Exército e secretas israelitas são das melhores do mundo, mas isso não impediu um ataque nunca antes visto do Hamas
“Isto é o nosso 11 de Setembro. Eles apanharam-nos”. A frase do porta-voz das Forças de Defesa de Israel (IDF) diz tudo. O país foi apanhado de surpresa com uma invasão sem precedentes do seu território por parte do Hamas, expondo a fragilidade do sistema de defesa, mas, sobretudo, lançando a questão: o que falhou (e continua a falhar) naquele que é tido como um dos exércitos mais bem preparados do mundo?

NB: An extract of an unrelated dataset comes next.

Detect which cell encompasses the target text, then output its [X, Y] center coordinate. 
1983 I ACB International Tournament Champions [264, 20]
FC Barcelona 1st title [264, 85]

Uma das hipóteses em cima da mesa é um falhanço político, em grande parte motivado por operação bem sucedida do Hamas em desacreditar a possibilidade de um ataque, nomeadamente desta dimensão. A agência Associated Press e o Financial Times referem que uma fonte do governo egípcio garante que o Egito avisou com alguns dias de antecedência que “algo grande” estava a ser preparado na Faixa de Gaza.
O primeiro-ministro de Israel classificou esses relatos de “absolutamente falsos”, mas foi desmentido pouco depois pelo presidente do Comité de Negócios de Estrangeiros da Câmara dos Representantes dos Estados Unidos.

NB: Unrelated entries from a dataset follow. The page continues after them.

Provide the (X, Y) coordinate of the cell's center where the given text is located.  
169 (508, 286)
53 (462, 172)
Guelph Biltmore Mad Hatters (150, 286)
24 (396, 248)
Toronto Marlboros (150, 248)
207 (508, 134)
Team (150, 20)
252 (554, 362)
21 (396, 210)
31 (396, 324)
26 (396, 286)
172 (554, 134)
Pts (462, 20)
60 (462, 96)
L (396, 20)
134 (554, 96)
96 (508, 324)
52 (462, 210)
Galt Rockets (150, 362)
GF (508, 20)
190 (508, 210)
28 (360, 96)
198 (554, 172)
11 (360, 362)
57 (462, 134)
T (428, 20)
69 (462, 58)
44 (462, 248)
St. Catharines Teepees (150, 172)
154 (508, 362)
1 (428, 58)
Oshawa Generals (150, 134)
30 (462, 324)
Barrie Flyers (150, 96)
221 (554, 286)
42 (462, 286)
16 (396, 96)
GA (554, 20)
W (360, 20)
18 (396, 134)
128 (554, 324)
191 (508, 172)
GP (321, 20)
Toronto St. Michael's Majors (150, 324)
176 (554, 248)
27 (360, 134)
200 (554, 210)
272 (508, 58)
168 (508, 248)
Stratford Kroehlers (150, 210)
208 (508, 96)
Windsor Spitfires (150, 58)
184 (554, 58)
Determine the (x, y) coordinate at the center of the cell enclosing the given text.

“Sabemos que o Egito avisou os israelitas três dias antes de isto ter acontecido. Não quero entrar em muitos detalhes, mas foi dado um aviso”, afirmou Michael McCaul.
Mas não foi só o governo israelita a falhar.
Defesa adormecida ou ataque inteligente?
São as duas principais agências de informação de Israel, conhecidas por missões ultrassecretas em todo o mundo, sobretudo a Mossad, o que lhes valeu uma grande reputação.
Para o major-general Carlos Branco, investigador do Instituto Português de Relações Internacionais, embora exista um claro falhanço de ambas as organizações, é à Shin Bet que cabe a maior parte da responsabilidade. Isto porque é esse o serviço responsável pela segurança interna, enquanto a Mossad atua, sobretudo, fora do país.
Mas o especialista militar refere à CNN Portugal que não se deve ver apenas o copo meio cheio do lado israelita. Antes pelo contrário: devemos olhar para a operação do Hamas como algo extremamente sofisticado, até porque só dessa forma conseguiu fazer o que ninguém esperava.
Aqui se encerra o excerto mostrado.